Boycott call continues to divide 2

六月 29, 2007

I can well understand Tom Hickey's need to backtrack and fudge around his shameful motion, but neither he nor the congress representatives who voted for it can revise history. One would be using very strange language indeed to claim that the motion aimed only to achieve a debate.

What Hickey proposed and what was approved by congress was a plan to put Israeli policy and (through guilt by association) individual Israeli academics before a kangaroo court set up in more than a hundred UCU branches. UCU members would hear only the prosecution case, the "Palestinian call to boycott" - no question of an Israeli response.

Alongside this, the UCU would organise a tour of branches by Palestinian academic trade unionists. If, after this rather one-sided "debate", members or branches felt that a boycott of Israeli institutions was justified, then the UCU executive would supply advice and guidance on appropriate action.

No question, in the motion, of waiting a year for a decision of the next congress.

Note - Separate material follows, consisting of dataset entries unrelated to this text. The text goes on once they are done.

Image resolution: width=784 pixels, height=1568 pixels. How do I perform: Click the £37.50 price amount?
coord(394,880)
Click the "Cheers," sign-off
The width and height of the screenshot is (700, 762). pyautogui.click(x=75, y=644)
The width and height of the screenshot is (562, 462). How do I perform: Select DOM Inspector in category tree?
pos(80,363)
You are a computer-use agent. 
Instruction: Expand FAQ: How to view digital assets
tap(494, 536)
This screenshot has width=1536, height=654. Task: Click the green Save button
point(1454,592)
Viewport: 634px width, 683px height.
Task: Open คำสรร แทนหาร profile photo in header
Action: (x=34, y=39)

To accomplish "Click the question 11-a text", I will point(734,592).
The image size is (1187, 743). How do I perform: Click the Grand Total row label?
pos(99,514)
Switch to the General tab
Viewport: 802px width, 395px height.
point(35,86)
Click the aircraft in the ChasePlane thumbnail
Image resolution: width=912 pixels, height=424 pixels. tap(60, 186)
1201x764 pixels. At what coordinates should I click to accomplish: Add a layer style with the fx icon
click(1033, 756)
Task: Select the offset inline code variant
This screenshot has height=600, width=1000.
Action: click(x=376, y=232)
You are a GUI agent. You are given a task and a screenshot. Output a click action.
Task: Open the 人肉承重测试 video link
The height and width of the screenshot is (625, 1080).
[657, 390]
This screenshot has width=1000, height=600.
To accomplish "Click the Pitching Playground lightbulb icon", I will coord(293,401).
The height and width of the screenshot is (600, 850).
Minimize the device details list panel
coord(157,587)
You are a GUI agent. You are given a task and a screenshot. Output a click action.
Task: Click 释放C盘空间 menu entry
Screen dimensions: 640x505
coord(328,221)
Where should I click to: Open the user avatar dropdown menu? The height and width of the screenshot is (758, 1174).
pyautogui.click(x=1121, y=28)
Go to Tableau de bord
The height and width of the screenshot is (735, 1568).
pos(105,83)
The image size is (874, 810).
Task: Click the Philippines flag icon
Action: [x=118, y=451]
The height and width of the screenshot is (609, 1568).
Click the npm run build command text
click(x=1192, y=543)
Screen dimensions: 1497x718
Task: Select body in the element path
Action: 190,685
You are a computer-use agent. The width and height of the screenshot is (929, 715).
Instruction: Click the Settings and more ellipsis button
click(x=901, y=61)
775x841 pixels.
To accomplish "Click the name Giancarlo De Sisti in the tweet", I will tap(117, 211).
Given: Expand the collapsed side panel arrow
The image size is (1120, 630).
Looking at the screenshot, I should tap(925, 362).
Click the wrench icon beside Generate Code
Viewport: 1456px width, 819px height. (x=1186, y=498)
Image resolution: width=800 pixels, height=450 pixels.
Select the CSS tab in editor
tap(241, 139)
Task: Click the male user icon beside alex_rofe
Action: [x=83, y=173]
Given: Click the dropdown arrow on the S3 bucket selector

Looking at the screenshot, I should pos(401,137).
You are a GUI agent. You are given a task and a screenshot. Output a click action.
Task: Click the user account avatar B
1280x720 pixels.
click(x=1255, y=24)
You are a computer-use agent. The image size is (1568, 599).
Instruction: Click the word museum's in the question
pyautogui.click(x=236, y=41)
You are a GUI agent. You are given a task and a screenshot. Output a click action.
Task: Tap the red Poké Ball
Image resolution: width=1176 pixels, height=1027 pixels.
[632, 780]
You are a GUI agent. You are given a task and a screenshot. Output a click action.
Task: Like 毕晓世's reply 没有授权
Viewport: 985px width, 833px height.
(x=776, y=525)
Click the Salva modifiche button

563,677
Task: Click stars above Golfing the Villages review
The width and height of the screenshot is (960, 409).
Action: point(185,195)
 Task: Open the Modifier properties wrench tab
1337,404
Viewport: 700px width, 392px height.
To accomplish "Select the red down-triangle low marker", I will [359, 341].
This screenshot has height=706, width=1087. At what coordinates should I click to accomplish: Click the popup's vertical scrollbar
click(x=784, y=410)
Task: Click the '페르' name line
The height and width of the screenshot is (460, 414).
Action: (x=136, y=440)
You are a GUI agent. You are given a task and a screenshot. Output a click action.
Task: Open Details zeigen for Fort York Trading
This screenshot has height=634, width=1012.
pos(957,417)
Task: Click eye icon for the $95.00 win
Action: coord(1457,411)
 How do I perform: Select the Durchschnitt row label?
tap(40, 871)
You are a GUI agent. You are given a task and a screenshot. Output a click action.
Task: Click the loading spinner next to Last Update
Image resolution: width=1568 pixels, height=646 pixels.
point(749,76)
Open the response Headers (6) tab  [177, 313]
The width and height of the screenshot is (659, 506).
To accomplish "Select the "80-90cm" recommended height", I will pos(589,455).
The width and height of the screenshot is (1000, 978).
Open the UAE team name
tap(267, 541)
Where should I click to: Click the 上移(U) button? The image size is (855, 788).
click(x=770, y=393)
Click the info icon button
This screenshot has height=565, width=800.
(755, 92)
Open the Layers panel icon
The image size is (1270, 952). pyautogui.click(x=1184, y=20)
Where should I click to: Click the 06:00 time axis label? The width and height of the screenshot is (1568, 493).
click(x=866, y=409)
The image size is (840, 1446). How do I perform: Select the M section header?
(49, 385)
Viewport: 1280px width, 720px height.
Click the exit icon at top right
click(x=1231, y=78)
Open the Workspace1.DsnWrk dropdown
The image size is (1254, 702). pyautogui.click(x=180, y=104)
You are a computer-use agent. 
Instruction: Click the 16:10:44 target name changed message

The UCU and its senior representatives cannot bluster and pretend that the real interest was to have an open and informed debate. The union's chief decision-making body approved a course of action in which prejudice was a prerequisite and the first victim was academic freedom. The reputation that the new union would aspire to, one that might demonstrate the values of free and open inquiry, was thrown out in its very first congress. It might yet rescue some small part of that reputation by recalling the congress for the sole purpose of disowning that original, disreputable motion.